Thursday, October 6, 2011

Steve Jobs: 1955 - 2011



On the surface I would seem to be the last guy to pay tribute to Steve Jobs, the founder of Apple and former CEO who died Wednesday at age 56 some seven years after first being diagnosed with cancer. I’m technically-challenged and at this point have never owned an iPhone or iPad….I do have an iPod but frankly I don’t know how to operate it very well and it keeps playing the same Dave Matthews songs. However Jobs’ genius to me is summed up in the 2005 commencement address he gave at Stanford University of which I have a copy which I keep in my office. It chronicled his ups and downs, from being born to a young, unwed college graduate student who put him up for adoption. He blew much of his parent’s savings before dropping out of Reed College but he didn’t leave the school.

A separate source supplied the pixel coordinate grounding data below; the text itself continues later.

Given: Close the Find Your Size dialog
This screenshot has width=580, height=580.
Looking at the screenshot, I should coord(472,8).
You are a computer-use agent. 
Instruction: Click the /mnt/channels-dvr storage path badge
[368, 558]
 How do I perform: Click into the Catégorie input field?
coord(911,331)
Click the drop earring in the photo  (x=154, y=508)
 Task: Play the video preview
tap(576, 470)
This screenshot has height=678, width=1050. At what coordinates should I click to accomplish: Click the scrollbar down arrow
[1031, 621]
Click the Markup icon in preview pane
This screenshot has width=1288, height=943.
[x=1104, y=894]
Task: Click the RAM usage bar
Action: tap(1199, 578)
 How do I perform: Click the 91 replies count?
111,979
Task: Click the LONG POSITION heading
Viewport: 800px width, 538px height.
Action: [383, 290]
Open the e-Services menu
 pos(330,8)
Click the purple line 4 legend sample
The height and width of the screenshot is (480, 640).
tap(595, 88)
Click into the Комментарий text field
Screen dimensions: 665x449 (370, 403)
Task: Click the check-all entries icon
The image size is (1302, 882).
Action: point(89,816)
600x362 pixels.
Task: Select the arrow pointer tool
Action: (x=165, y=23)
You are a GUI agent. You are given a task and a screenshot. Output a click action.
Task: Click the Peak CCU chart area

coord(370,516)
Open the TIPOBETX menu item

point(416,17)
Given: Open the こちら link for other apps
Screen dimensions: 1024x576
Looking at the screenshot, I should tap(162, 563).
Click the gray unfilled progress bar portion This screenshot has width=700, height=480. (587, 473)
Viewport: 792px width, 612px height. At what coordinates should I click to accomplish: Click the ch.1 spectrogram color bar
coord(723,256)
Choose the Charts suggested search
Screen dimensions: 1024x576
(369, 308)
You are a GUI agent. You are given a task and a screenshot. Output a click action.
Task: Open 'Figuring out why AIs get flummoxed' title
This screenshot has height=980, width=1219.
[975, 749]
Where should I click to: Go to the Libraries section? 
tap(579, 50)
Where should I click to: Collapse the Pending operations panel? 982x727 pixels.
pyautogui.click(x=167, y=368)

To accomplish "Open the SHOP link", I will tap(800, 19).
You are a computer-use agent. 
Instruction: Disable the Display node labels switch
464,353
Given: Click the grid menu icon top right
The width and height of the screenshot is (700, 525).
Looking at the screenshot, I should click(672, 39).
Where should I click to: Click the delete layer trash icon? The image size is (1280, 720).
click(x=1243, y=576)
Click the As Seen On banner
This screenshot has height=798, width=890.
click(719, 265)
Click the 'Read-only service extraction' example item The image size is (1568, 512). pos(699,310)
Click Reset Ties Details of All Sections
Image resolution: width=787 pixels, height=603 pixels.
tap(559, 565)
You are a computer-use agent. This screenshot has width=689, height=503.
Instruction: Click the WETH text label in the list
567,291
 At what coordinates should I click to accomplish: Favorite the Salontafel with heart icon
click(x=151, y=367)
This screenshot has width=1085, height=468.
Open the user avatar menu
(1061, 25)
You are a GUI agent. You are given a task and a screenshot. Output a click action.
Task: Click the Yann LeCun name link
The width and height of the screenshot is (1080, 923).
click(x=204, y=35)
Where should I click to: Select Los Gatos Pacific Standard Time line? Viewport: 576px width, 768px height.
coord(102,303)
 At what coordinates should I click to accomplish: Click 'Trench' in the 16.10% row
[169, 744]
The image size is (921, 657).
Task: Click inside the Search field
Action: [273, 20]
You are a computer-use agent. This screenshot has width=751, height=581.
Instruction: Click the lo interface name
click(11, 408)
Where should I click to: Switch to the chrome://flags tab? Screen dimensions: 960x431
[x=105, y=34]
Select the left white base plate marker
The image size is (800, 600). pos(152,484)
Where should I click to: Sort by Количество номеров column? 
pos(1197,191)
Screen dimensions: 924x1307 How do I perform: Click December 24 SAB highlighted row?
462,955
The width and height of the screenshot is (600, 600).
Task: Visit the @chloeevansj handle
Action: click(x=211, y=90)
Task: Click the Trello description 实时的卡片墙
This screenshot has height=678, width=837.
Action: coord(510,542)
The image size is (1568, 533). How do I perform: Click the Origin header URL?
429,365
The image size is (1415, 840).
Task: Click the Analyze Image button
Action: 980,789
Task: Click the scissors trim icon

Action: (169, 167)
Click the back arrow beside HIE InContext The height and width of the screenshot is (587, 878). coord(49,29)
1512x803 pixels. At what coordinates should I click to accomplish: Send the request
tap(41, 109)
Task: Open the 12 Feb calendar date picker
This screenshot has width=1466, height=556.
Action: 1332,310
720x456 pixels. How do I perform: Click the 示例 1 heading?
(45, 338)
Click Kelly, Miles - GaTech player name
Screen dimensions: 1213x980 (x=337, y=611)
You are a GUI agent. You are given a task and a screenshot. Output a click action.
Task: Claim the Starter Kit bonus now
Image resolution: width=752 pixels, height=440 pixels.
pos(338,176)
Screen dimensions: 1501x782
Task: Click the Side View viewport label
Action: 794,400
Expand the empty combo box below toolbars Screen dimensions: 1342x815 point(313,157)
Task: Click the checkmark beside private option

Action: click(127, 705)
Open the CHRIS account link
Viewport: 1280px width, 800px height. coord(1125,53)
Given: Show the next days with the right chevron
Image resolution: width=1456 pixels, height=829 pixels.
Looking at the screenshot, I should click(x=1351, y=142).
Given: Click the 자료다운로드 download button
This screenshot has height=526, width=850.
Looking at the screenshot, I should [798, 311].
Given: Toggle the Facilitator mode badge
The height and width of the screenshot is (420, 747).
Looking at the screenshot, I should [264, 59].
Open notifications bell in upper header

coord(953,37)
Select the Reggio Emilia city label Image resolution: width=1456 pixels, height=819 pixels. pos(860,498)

Instead he started taking classes at the same school in subjects that interested him, including calligraphy which ironically helped him a decade later during the resign of the first Macintosh computer. But let me go back a bit because at this time he didn’t have a dorm room because he really wasn’t enrolled in college. Jobs slept on the floor of some friend’s rooms and returned Coke bottles to get some money for food and every Sunday walked 7 miles across town for a free meal at a Hare Krishna temple. And in his speech he told the Stanford grads that while they may not sound great…he was happy because he was doing what he wanted to do.

He also went on to recount the story that at age 30 he lost a battle with the co-founder of Apple and was out of a job when the Board of Directors sided with the other guy. But he went on to start another company which eventually was bought out by Apple who then returned Jobs to the top position. It was during this time that he met the love of his life and while it was not easy to accept Jobs shared with the graduates that his original firing was actually the best thing that could have happened.

This speech was only about a year after he was diagnosed with pancreatic cancer at which time his doctor told him he would last only six months. He kept waiting to die during this period but things actually got better and he thought he had beaten the disease. But it didn’t matter because he learned during this time that Death is very likely the single best invention of Life as it clears out the old to make way for the new. He told the students that right now they are the new but they would gradually become the old. He added “your time is limited, so don’t waste it living someone else’s life and have the courage to follow your heart and intuition. They somehow know what you truly want to become. Everything else is secondary.”